A federal judge ruled Wednesday that the Minnesota Sex Offender Program (MSOP) violates the U.S. Constitution by confining offenders indefinitely without giving them access to the courts and other protections of the criminal justice system.
In a scathing order, U.S. District Judge Donovan Frank said a program that was designed to treat offenders for their sexual disorders had instead become punitive in nature, wrongly confining untold numbers of people behind razor wire who could be treated in less-restrictive community settings, such as halfway houses.
The ruling sets the stage for what could be a long and bruising battle between the courts and state officials over reforming a system that has been widely criticized for locking up too many sex offenders for too long. Frank called on legislators and the state's executive leadership to "fashion suitable remedies" in time for an Aug. 10 hearing in his courtroom.
"The overwhelming evidence at trial established that Minnesota's civil commitment scheme is a punitive system that segregates and indefinitely detains a class of potentially dangerous individuals without [legal] safeguards," Frank wrote in his 76-page order.
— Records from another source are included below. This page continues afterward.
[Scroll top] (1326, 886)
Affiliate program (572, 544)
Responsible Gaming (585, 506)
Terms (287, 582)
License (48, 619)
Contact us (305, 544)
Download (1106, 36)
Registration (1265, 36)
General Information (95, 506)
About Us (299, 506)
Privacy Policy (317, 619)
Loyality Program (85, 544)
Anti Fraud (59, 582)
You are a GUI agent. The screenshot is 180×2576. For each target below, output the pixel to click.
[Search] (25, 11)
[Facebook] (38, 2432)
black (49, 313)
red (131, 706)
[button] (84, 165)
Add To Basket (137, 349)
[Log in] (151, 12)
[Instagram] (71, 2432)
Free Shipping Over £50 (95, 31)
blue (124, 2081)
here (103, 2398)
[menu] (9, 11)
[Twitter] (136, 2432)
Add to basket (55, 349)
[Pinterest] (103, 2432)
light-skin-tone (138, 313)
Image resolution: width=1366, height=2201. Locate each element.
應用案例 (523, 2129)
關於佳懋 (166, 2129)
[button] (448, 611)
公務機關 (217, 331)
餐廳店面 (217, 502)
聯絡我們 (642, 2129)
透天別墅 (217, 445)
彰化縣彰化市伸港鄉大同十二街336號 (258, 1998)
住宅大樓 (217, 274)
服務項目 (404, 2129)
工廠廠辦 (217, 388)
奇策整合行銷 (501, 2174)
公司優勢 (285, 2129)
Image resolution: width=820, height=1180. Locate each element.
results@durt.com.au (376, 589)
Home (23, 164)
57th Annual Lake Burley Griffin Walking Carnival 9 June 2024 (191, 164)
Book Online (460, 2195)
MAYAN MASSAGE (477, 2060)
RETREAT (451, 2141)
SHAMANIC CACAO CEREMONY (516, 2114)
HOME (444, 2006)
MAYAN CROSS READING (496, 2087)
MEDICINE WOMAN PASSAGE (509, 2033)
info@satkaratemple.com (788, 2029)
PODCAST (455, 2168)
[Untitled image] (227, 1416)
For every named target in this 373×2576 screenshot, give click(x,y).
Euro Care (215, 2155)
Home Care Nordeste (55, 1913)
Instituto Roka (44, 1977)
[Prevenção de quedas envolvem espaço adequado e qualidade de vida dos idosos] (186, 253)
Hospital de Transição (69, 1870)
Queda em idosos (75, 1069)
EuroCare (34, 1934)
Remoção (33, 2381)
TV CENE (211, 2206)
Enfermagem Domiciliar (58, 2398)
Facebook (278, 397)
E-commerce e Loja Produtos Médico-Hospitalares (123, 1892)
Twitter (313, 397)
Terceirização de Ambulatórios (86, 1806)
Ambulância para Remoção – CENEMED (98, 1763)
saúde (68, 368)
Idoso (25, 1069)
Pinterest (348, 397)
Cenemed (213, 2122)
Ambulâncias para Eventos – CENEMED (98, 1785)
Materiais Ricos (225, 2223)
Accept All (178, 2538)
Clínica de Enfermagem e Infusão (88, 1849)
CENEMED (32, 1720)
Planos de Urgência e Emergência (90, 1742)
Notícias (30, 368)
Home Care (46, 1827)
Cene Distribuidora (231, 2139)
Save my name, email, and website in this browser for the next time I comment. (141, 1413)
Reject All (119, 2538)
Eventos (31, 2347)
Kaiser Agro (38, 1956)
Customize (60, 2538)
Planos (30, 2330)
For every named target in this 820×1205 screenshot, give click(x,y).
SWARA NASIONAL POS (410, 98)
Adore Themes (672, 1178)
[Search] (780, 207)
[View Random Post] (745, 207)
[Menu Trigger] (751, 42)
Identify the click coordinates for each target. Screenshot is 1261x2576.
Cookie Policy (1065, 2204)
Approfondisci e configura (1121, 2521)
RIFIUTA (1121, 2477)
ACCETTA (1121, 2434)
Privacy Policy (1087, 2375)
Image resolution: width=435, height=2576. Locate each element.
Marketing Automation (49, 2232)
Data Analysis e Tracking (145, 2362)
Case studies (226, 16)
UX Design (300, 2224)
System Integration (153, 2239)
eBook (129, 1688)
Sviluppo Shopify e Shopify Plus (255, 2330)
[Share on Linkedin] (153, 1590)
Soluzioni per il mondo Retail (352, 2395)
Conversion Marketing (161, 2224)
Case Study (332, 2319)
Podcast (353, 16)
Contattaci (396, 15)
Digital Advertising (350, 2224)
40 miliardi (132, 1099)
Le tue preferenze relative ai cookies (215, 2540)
Gov. Mark Dayton defended the program Wednesday, but legal scholars said his administration will probably have to adopt a series of monumental reforms to satisfy the federal judge — or face an imposed solution. These reforms likely will require the state to prove why individual offenders are locked up after they have already served their prison terms, and it could result in supervised community release for many of the 700 men now confined at high-security treatment centers in Moose Lake and St. Peter.
"The judge has tremendous power here," said Eric Magnuson, a former chief justice of the Minnesota Supreme Court who in 2013 chaired a state task force that recommended reforms to the program. "[Judge Frank] can basically say, 'I don't care if it's going to cost a lot of money and I don't care if it's going to be difficult. I want you to give [offenders] all hearings and … prove that they need to be there."
Added Magnuson: "He wields a broad sword, not a scalpel."
The ruling follows a six-week trial last winter in which a class of sex offenders sued the state, alleging that the MSOP violated their constitutional right to due process.